Pindo Palms first caught my eye about 15 years ago, when I noticed kids outside of my classroom throwing chunks of brick.
My first thought was, "The revolution has begun! Must hide!"
Of course, this was pre-Twitter, pre-Facebook, and pre-Cellphone, so I was wrong about that.
It wasn't a popular uprising.
It turns out the kids tossing bricks were just trying to knock down the ripening orange fruit of the pindo palm that stood outside my class.
Every time a brick struck the fruit bearing frond above, the kids would scramble for the dropping fruits, while avoiding the descending brick.
It was a case of gravity providing both sustenance and an adrenaline rush.
After the kids had their fill, I went out and tossed the brick chunk myself to gather a few fruits.
They tasted like loquats to me and as I chewed, I thought about the primeval scene I had just witnessed ... and then participated in.
... Primates tossing rocks at fruit bearing trees to gain food.

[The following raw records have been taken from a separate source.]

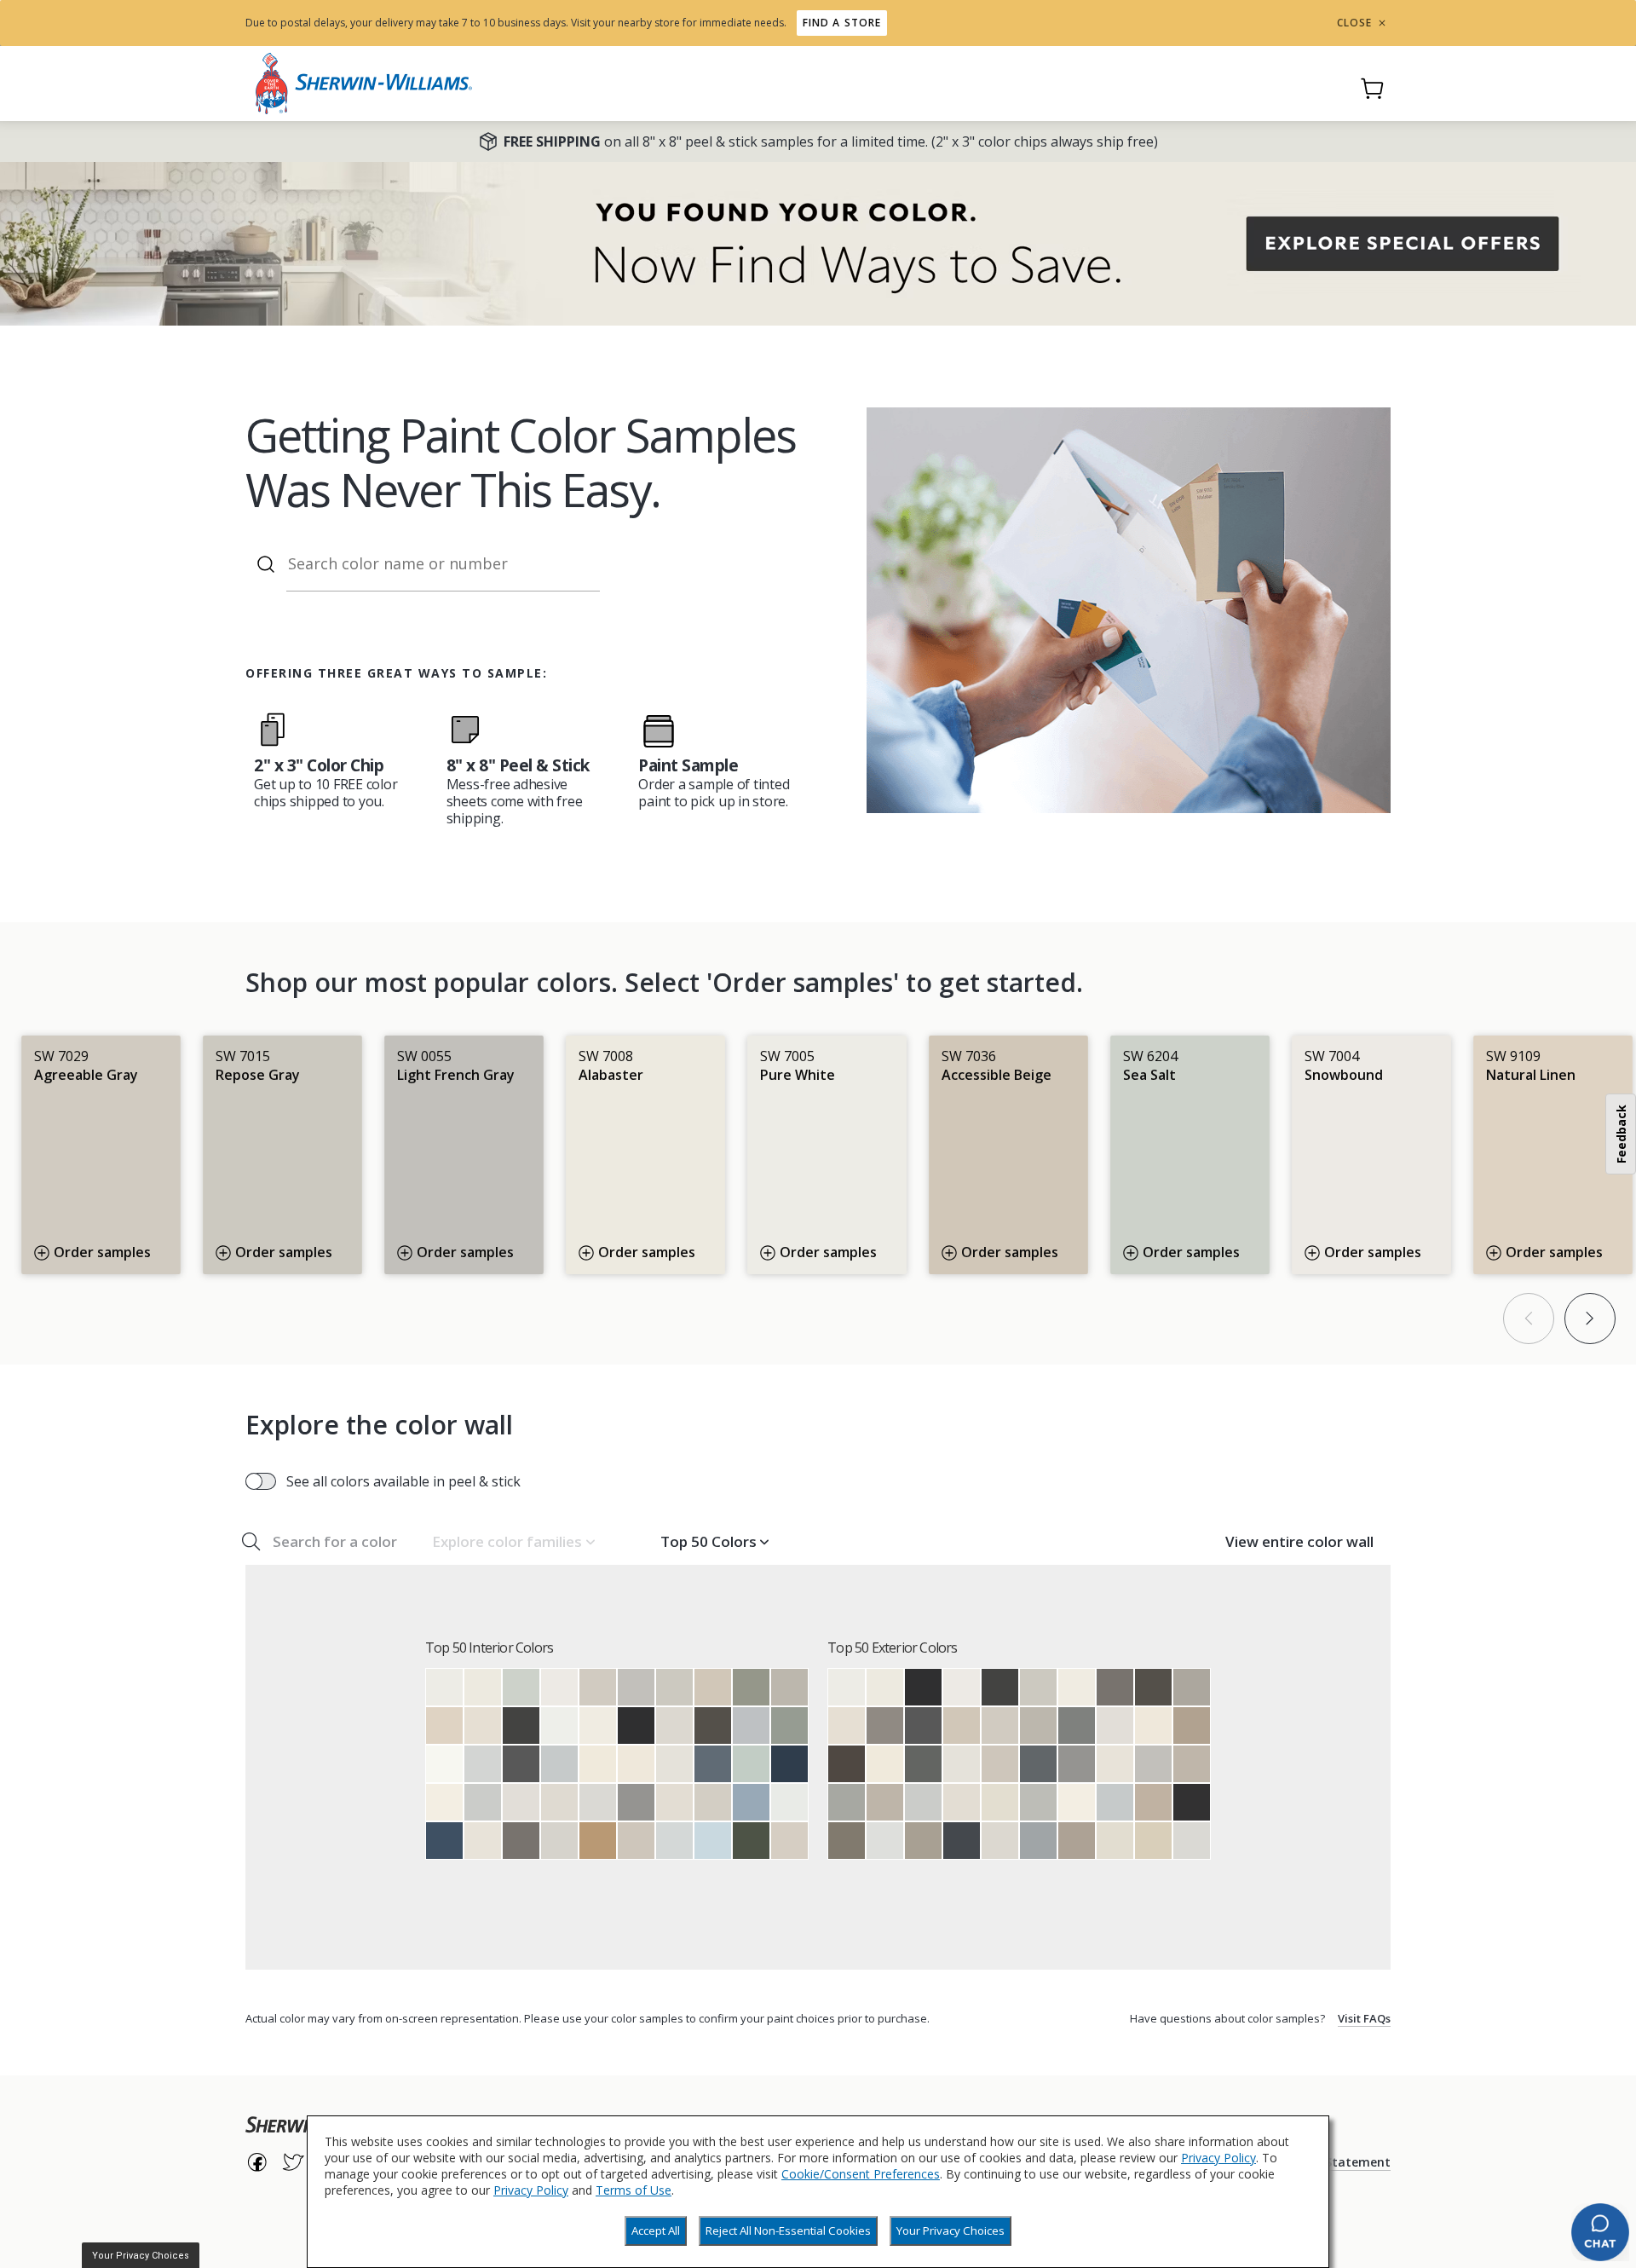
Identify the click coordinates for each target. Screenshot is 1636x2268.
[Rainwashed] (751, 1764)
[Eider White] (521, 1802)
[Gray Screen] (559, 1764)
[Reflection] (483, 1764)
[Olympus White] (674, 1840)
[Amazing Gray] (885, 1802)
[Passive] (483, 1802)
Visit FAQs (1364, 2018)
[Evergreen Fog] (751, 1687)
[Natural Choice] (1000, 1802)
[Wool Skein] (1153, 1840)
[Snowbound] (559, 1687)
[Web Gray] (1038, 1764)
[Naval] (789, 1764)
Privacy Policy (1218, 2158)
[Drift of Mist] (674, 1725)
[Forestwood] (751, 1840)
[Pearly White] (483, 1840)
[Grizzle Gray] (923, 1764)
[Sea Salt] (521, 1687)
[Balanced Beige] (1153, 1802)
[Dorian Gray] (1191, 1687)
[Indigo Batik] (444, 1840)
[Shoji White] (483, 1725)
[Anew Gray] (1191, 1764)
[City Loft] (559, 1802)
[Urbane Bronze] (713, 1725)
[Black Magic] (1191, 1802)
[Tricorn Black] (636, 1725)
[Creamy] (636, 1764)
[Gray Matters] (846, 1802)
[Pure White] (444, 1687)
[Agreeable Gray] (598, 1687)
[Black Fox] (846, 1764)
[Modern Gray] (789, 1840)
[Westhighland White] (444, 1802)
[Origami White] (674, 1764)
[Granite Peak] (713, 1764)
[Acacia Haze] (789, 1725)
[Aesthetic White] (674, 1802)
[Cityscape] (1076, 1725)
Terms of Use (633, 2190)
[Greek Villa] (598, 1725)
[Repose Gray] (674, 1687)
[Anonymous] (846, 1840)
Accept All (655, 2230)
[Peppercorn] (521, 1764)
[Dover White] (598, 1764)
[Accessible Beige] (713, 1687)
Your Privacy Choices (950, 2230)
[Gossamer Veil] (713, 1802)
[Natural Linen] (444, 1725)
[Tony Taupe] (1191, 1725)
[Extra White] (559, 1725)
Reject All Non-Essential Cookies (788, 2230)
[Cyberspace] (961, 1840)
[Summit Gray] (636, 1802)
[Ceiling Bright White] (789, 1802)
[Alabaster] (483, 1687)
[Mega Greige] (1076, 1840)
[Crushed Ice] (559, 1840)
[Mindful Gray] (789, 1687)
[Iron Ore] (521, 1725)
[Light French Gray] (636, 1687)
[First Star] (598, 1802)
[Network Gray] (1038, 1840)
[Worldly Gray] (636, 1840)
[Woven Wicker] (598, 1840)
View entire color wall (1299, 1541)
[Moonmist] (713, 1840)
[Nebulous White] (885, 1840)
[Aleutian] (751, 1802)
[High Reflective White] (444, 1764)
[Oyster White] (1115, 1840)
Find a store (842, 22)
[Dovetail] (885, 1725)
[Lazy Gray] (751, 1725)
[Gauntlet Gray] (521, 1840)
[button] (513, 1542)
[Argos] (1038, 1802)
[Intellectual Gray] (923, 1840)
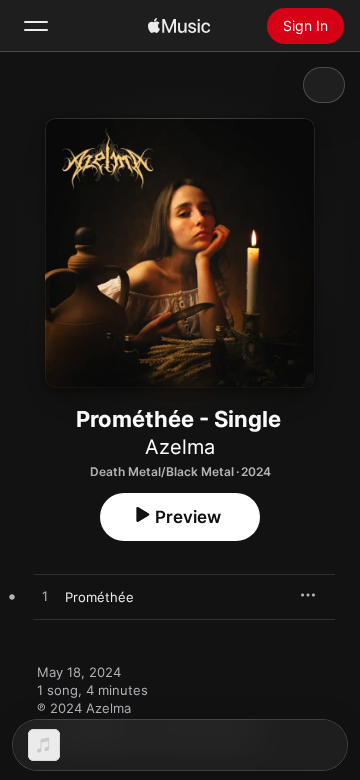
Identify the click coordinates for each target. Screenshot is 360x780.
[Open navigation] (36, 26)
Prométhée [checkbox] (99, 597)
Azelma (180, 447)
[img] (179, 26)
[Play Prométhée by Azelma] (45, 597)
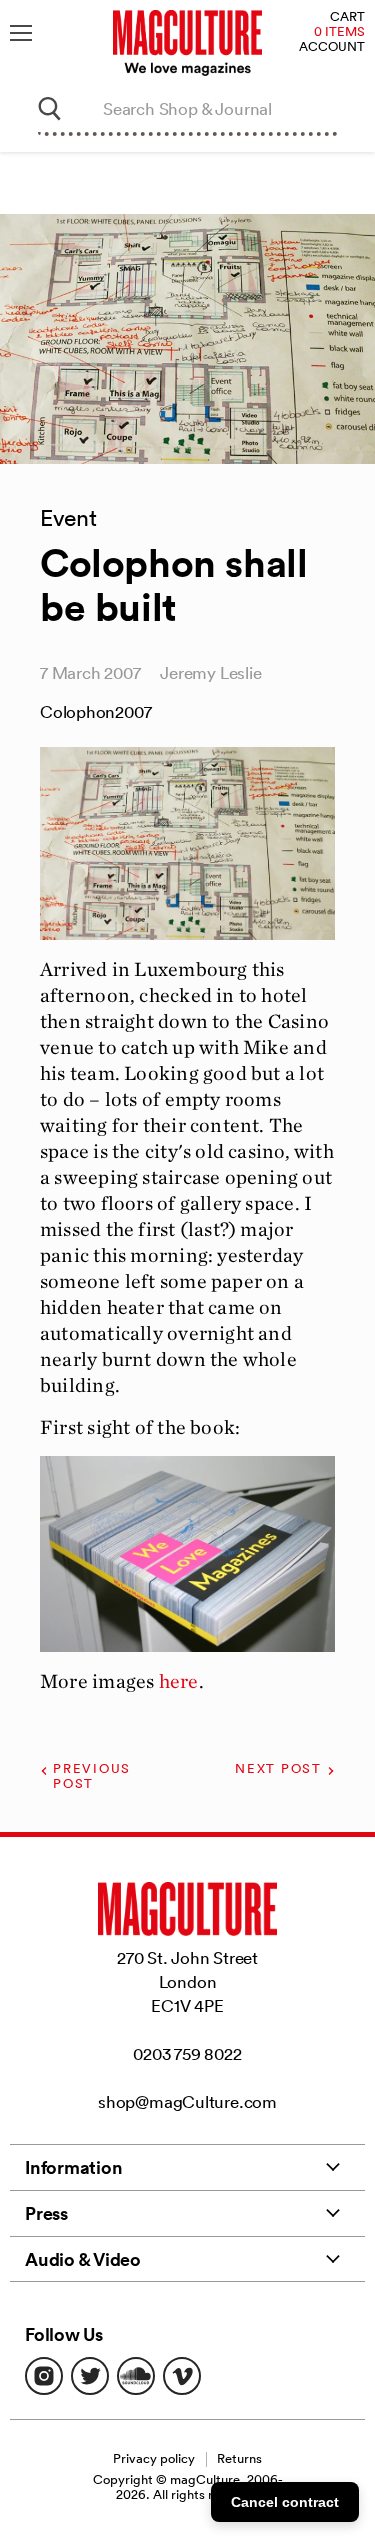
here (179, 1681)
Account (332, 47)
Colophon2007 (95, 711)
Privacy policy (154, 2458)
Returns (239, 2458)
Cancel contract (285, 2502)
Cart (347, 17)
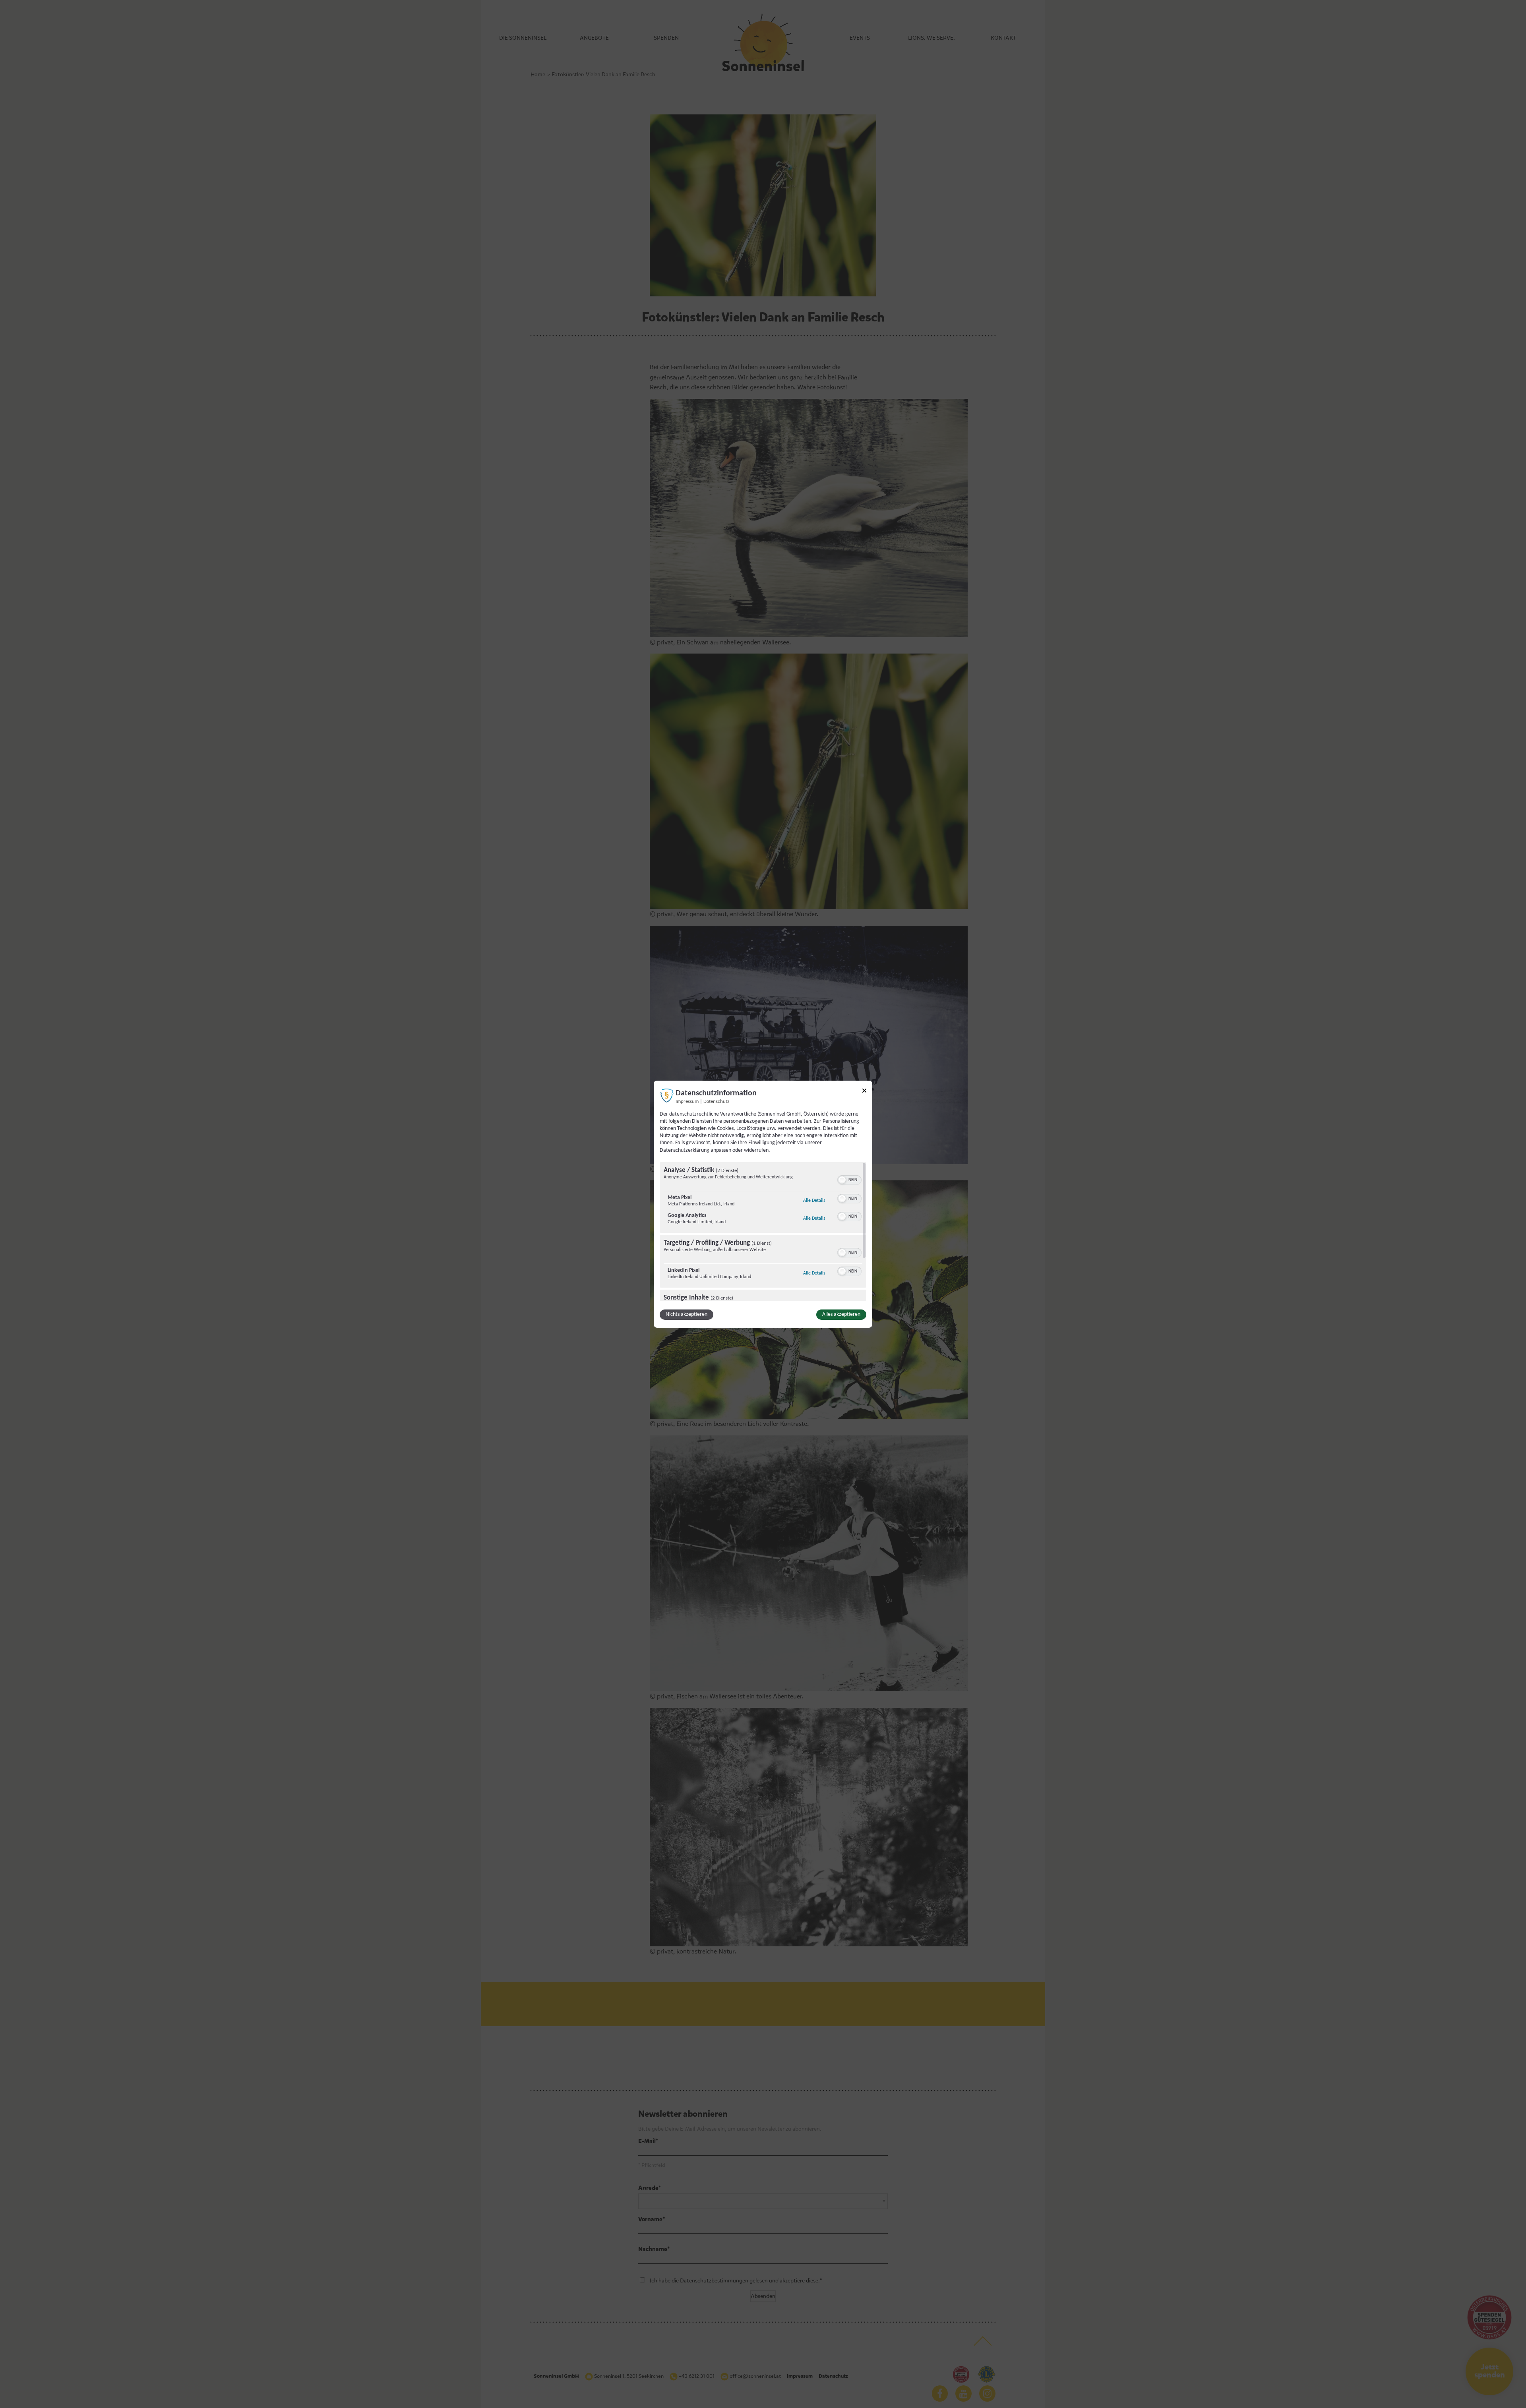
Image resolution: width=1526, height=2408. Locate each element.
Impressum (687, 1101)
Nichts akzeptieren (686, 1314)
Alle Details (814, 1200)
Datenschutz (716, 1101)
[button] (842, 1180)
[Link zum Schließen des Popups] (864, 1092)
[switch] (849, 1179)
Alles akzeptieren (841, 1314)
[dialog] (763, 1203)
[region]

How many millions of years had scenes like that played out ... and here I was, a primate in Wrangler jeans and a Polo shirt recreating what might have been man's first use of a tool.
I kept the seeds from those fruits and planted them at home, where they sprouted and grew into pretty nice palms. They are not native, but are cold hardy like our native sabal palms, so Pindos are a good choice for Nawth Florida.
Just be sure that where you plant yours is where you mean for it to stay, so you don't wind up wrestling one like I did.